Defendant claimed that he was very happy to be near his father, but that his father was very tough on him and got angry because of the way Defendant dressed, and because Defendant did poorly in school. (Id., Ex B.) Defendant stated that he, "worked very hard in school, [but] it was hard for me to succeed because I don't speak English well and it was hard for me to follow the classes." (Id., Ex. B.) Despite these difficulties, Defendant completed the 11th grade. (Id.) In 2007, Defendant's father remarried. (Id., Ex. B.) Defendant stated that his new step-mother imposed rules on when he could be in the house which made it difficult for Defendant to do his schoolwork. (Id.) The situation deteriorated, and eventually Defendant's father kicked his son out of the house. (Id., Ex. B.) Defendant lived with the ex-girlfriend of his father for about two years, and then lived on the street for three years. (Id. Ex B.) During this time, Defendant began spending time with other Salvadorian youths, some of whom belonged to the "MS-13" gang. (Id.) As Defendant stated, "I joined the gang, unfortunately, because they were the only ones that supported me and gave me friendship." (Id. Ex. B.) Defendant got a gang tattoo on his leg, but stated that the location of the tattoo indicated he was not as deeply committed to the gang as members who got tattooed higher up on the body. (Id.)
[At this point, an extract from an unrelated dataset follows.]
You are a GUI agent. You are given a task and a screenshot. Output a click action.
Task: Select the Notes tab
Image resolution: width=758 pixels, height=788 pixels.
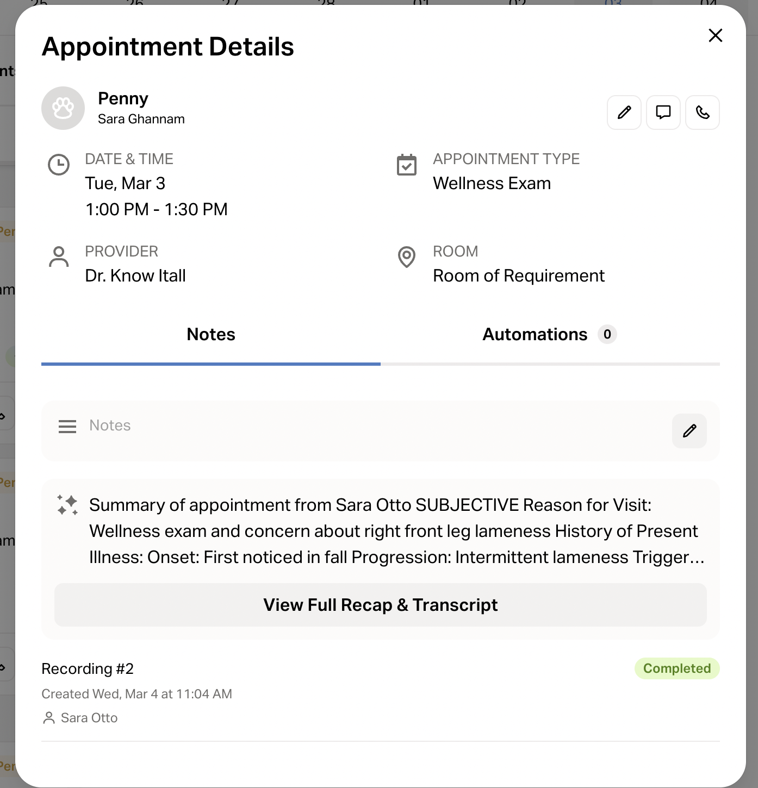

After he joined the gang, Defendant had a few brushes with the law. In 2007, he was served with a gang injunction. (Id.) In 2008, he was arrested in Las Vegas for attempting to cash a forged check. (Oppo. Ex 1.) That same year, Defendant returned to California and incurred a contempt of court conviction for violating his gang injunction. (Mot. Ex E.)

After serving 8 months in custody, Defendant stated he realized he "wanted to change his life" and upon his release he went to work in the fields in 2010. (Id. Ex B.) According to Defendant, he left the gang to start a better life, and the gang was not upset that he left. (Mot. Ex B.) After only 9 months he had to quit his agriculture job because his employer demanded that Defendant show proof of an "El Salvadorian ID," which he did not have. (Id.) Defendant stated that he returned to Los Angeles to obtain the required ID, but was arrested. (Id.)

IMMIGRATION PROCEEDINGS

On March 30, 2011, the Department of Homeland Security ("DHS") served Defendant with a Notice to Appear ("NTA") alleging that Defendant (1) was not a United States citizen, (2) was a native and citizen of El Salvador, (3) entered the United States at an unknown place and date, and (4) was not admitted or paroled into the United States after inspection by an immigration officer. (Mot. 3 Ex A.) At a master calendar hearing on April 20, 2011, before an Immigration Judge ("IJ"), Defendant admitted each of the allegations and conceded his removability under Immigration and Nationality Act Section 212(a)(6)(A)(I). (Id. Ex E.) The IJ immediately thereafter conducted a bond hearing, for which no record exists. However, once the removal proceedings commenced again, the IJ stated "Okay, now, sir, at the bond hearing you said you wanted to apply for asylum, withholding, and Convention Against Torture, is that right?" (Id.) Defendant responded that he did want to pursue those types of relief, and the IJ gave him the relevant forms and continued the case until May 23, 2011, to allow Defendant sufficient time to complete the forms. (Id. at 21-22.) The IJ asked whether Defendant had the money to return to his country and a passport, to which Defendant answered he did. (Id. at 19)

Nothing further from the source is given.